The OpenGL ES 3.0 CTS: ES3-CTS.shaders.uniform_block.random.nested_structs_arrays.9 fails for BDW with Mesa 11.0.2 (git-51e0b06).
I have bisected the first problematic commit to:
Author: Connor Abbott <email@example.com>
Date: Tue Jun 30 13:38:20 2015 -0700
i965/fs: remove special case in setup_payload_interference()
regs_read() will handle LINTERP for us since the previous commit. In
addition, we were being too conservative, since it will only read 2
registers on SIMD8.
instructions in affected programs: 9061 -> 8893 (-1.85%)
All of the changes were due to spills being eliminated, mostly in KSP
Reviewed-by: Jordan Justen <firstname.lastname@example.org>
Signed-off-by: Connor Abbott <email@example.com>
With a revert of above commit the test pass. However, the revert cause regressions for other CTS tests. Also, the commit appear to be part of a cooperative patch-set from Jordan and Connor.
Potential relation to https://bugs.freedesktop.org/show_bug.cgi?id=92113 has not yet been proven.
Please note that on newer version of the Khronos CTS tests this test has been renamed:
The Fail is reproduced on Mesa: git@102f6
I did a little digging on this this afternoon. I'm going to write down what I found here before I head home. I don't know when I'll have time to poke at this again, so I want to leave notes for the next person.
I believe Connor's patch is a complete red herring; it only changes things because it causes register allocation to be subtly different on SIMD8. Running the test, I noticed that if you run it with INTEL_DEBUG=no16, it fails and, before the window closes, it flashes yellow. Looking at the shader it generates we see
> dEQP_FragColor = vec4(1.0, v_vtxResult, result, 1.0);
So a color of yellow means that v_vtxResult is fine, but result is 0. This means that the failure is in one of the comparisons in the fragment shader. In particular, the fault is not the vertex shader or nor is it in the interpolation of the vertex result. I see two potential ways forward:
1) Play with the dEQP test case and see if we can get a smaller failing case
2) Step through the fragment shader in the simulator and see if we can see where the false comparison is coming from.

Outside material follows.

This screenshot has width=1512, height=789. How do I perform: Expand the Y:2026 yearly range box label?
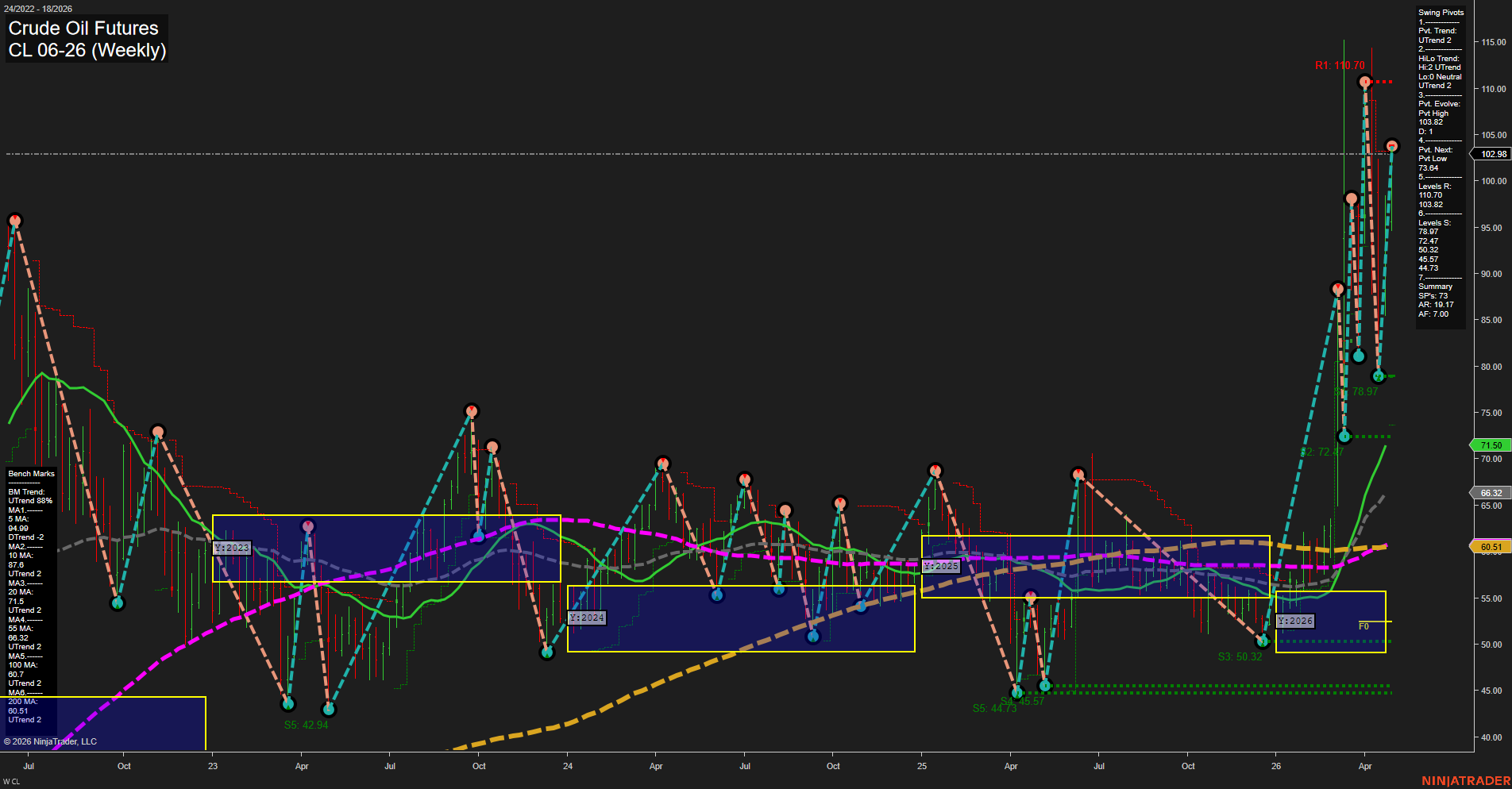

My first attempt would probably be number 2 but, as I said above, I don't know when I'll have time to look at it again so if someone else wants to give it a try, feel free.
So, I did a little more investigation last night and Matt and I looked at it a bit this morning. Here's what we found:
1) If you step through it in the simulator, the simulator produces "correct" (would pass the test) results. I double and tripple-checked this and I can't get the simulator to give me yellow.
2) If you hack up could_coissue() in brw_fs_combine_constants.cpp, it generates the exact same code for HSW as it does for BDW but HSW passes.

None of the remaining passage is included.